2- Neste sentido, o Ac. do STJ de 29.04.92, no BMJ 416/595.
3- Cfr. P. LIMA/A. VARELA, Cód. Civil Anotado, vol. III, 1972, pág. 102
4- Tal afirmação é errada, e não resiste a uma análise, mesmo que perfunctória, do objecto de acção, na qual os autores reclamam também indemnização por danos não patrimoniais, para cuja verificação a propriedade do prédio é totalmente irrelevante.
5- Mas, também aqui não ponderou o pedido de indemnização por danos não patrimoniais, assente na violação de direitos – o direito à saúde, o direito ao bem estar – de outrem.
6- Ac. de 30.09.2003, na rev. 1949/03, da 6ª Secção.
7- Das Obrigações em Geral, 7ª ed., vol. I, pág. 600.
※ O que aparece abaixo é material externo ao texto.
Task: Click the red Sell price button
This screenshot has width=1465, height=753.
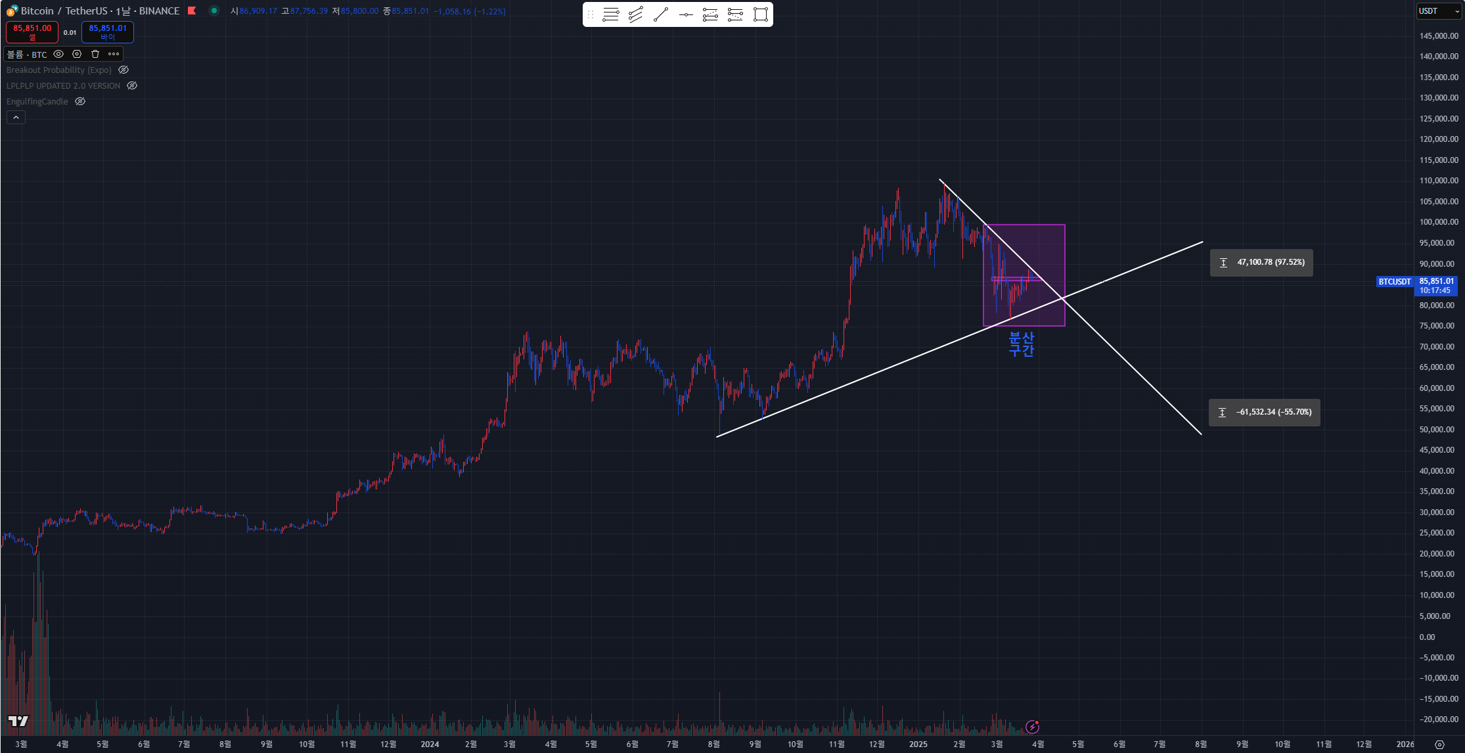Action: pos(32,32)
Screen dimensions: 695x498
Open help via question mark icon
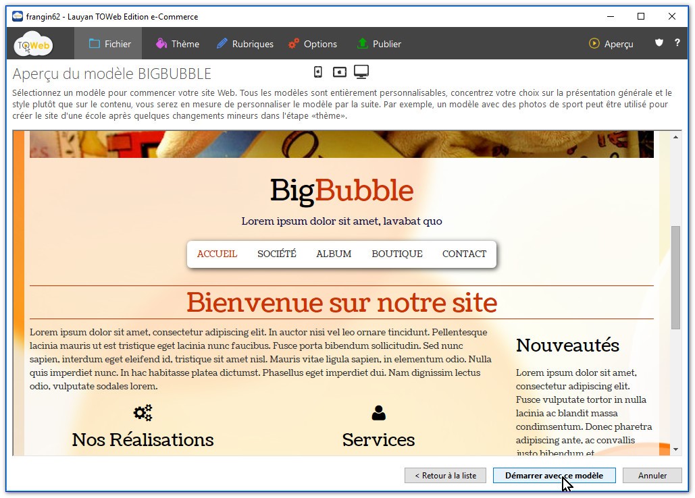(x=677, y=43)
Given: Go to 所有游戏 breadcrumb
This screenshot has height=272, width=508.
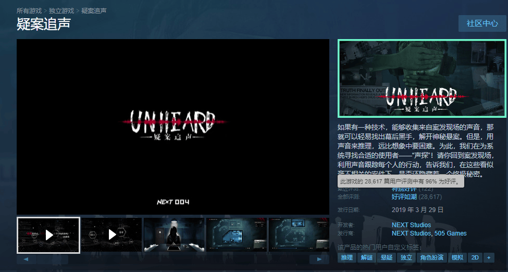Looking at the screenshot, I should pos(29,10).
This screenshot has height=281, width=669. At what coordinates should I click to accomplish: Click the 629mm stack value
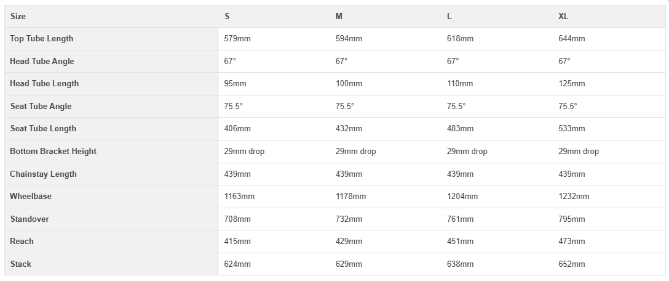point(349,264)
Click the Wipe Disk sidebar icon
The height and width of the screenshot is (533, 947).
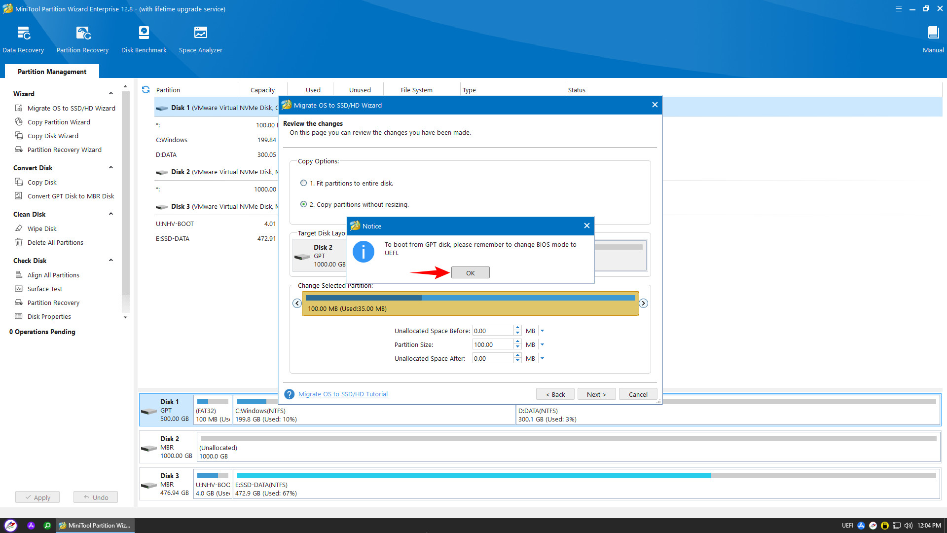point(19,228)
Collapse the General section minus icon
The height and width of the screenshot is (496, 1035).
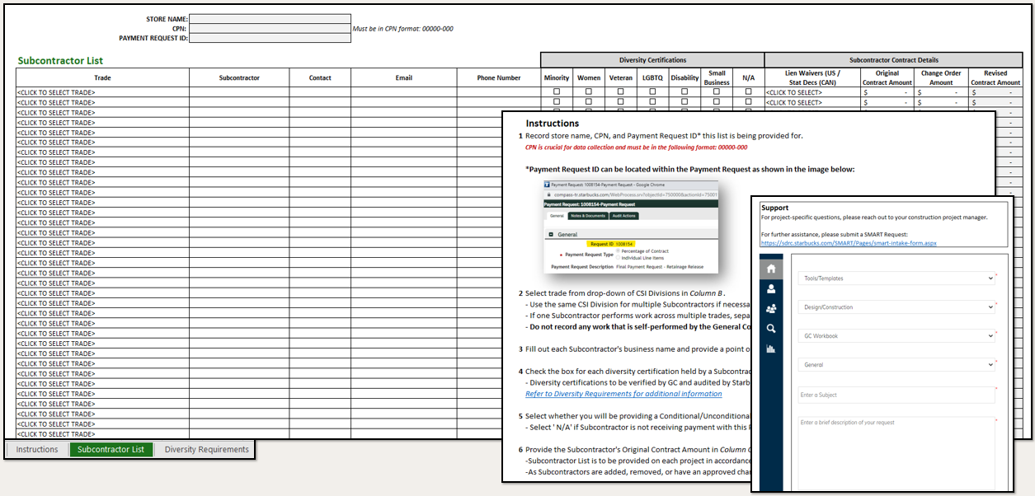click(550, 235)
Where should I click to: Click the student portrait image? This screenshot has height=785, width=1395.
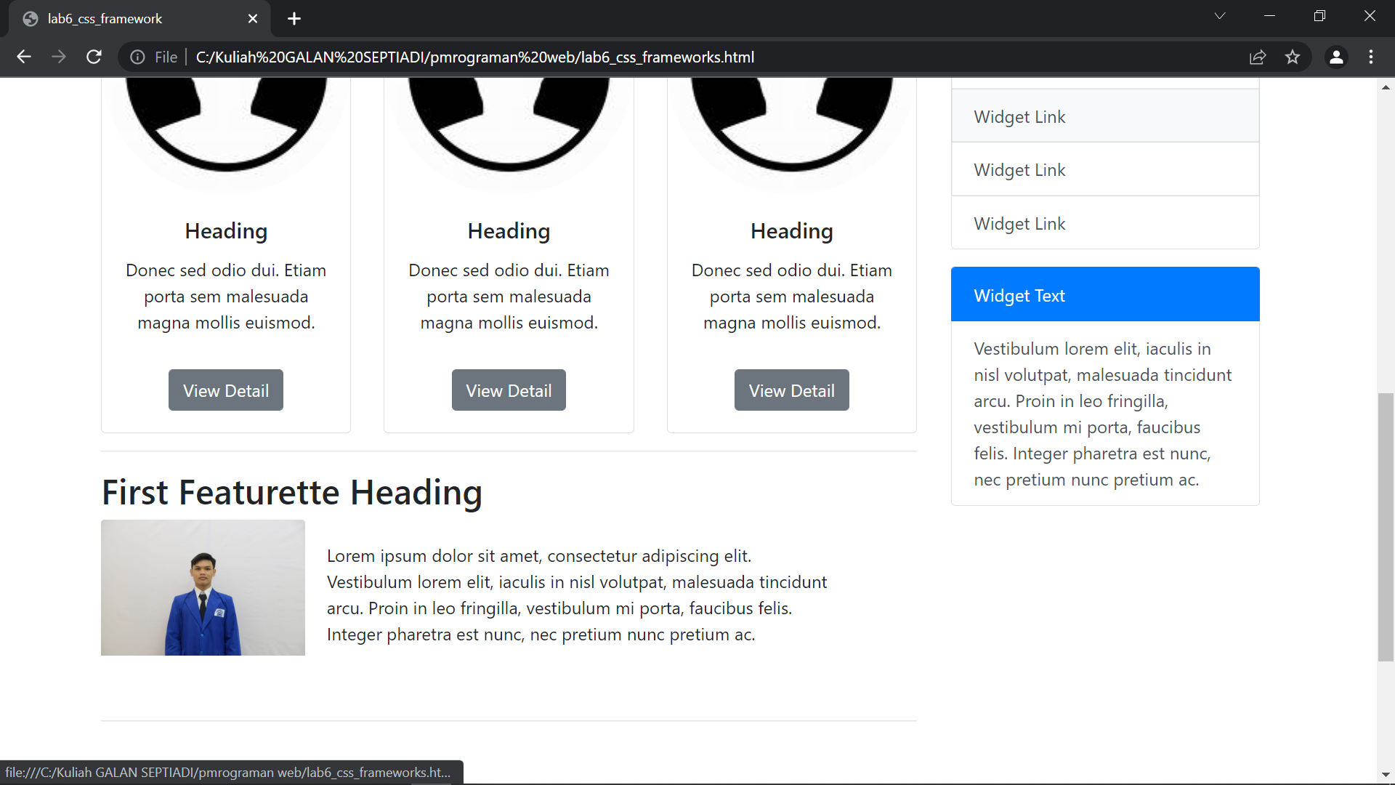pos(203,587)
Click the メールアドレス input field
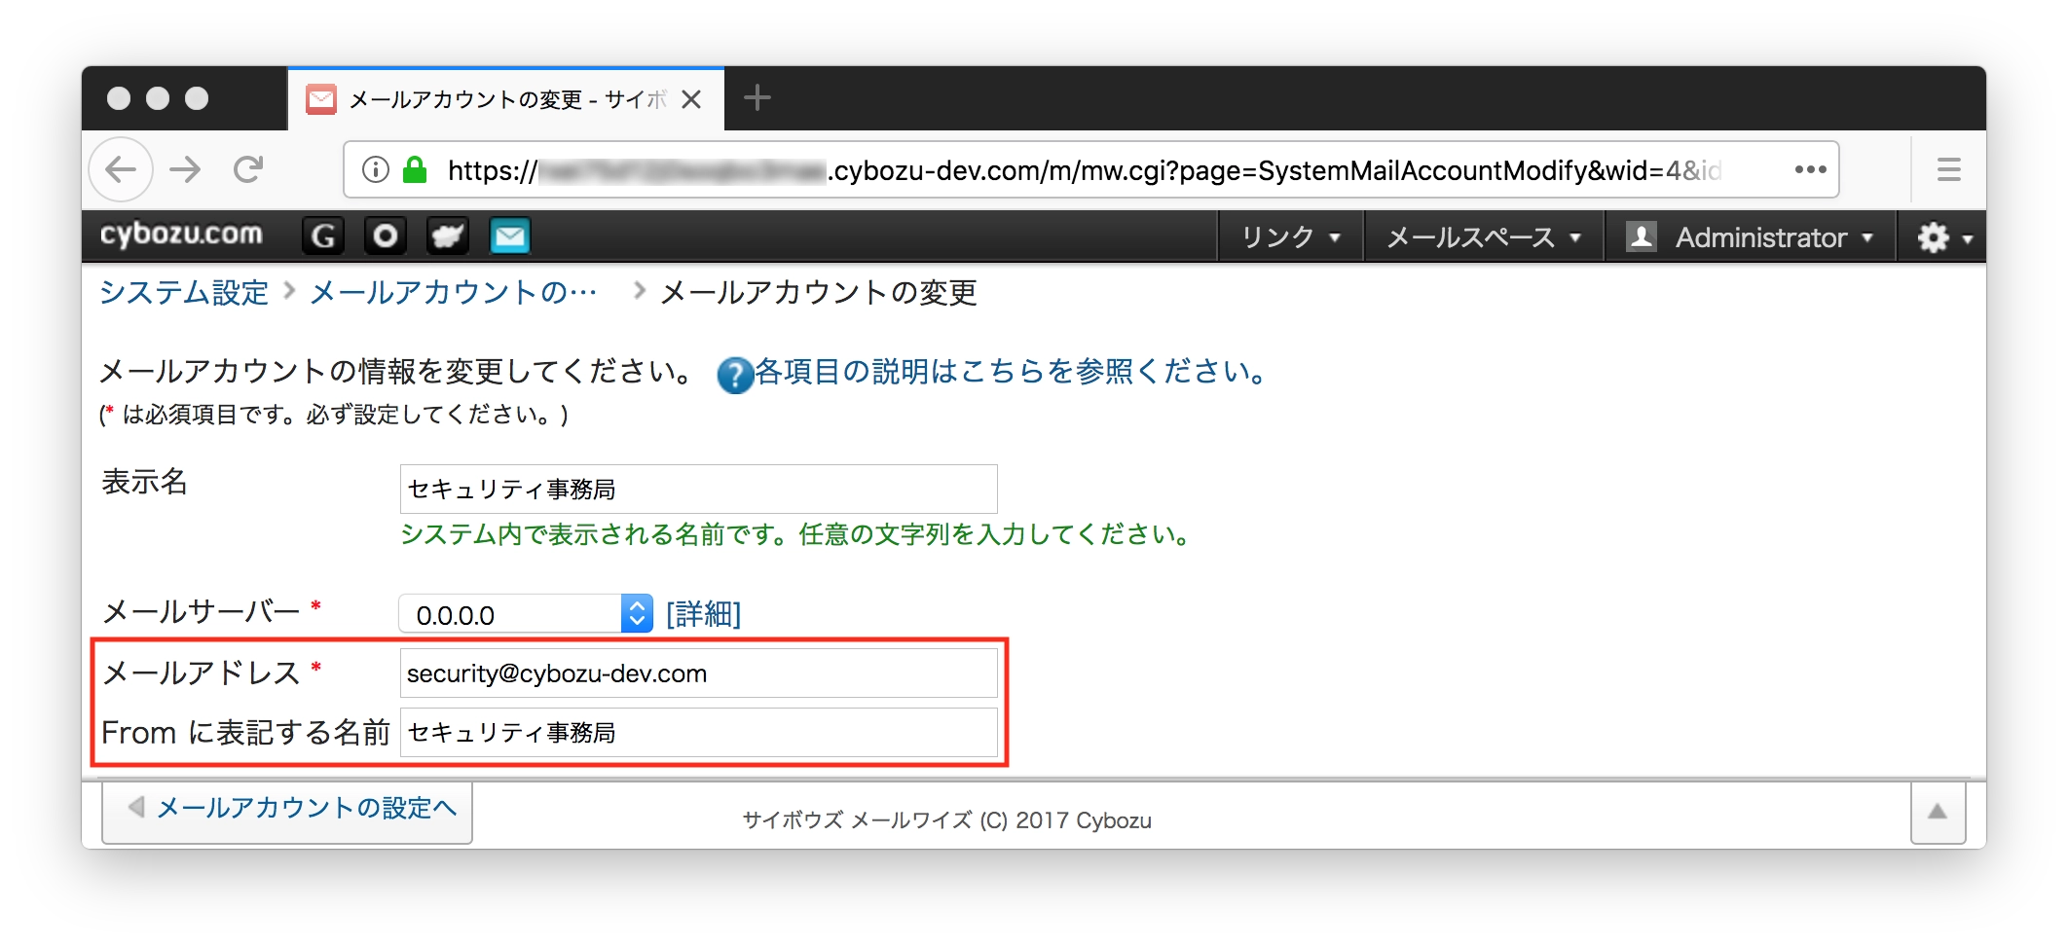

8- Esta norma tem como epígrafe Responsabilità per l’esercizio di attività pericolose, e tem a seguinte redacção: Chiunque cagiona danno ad altri nello svolgimento di un’attività pericolosa, per sua natura o per la natura dei mezzi adoperati, è tenuto al risarcimento, se non prova di avere adottato tutte le misure idonee a evitare il danno
9- Responsabilidade Civil, Separata do BMJ n.º 85, pág. 368.
10- A. VARELA, ob., vol. e ed.. cits., pág. 601.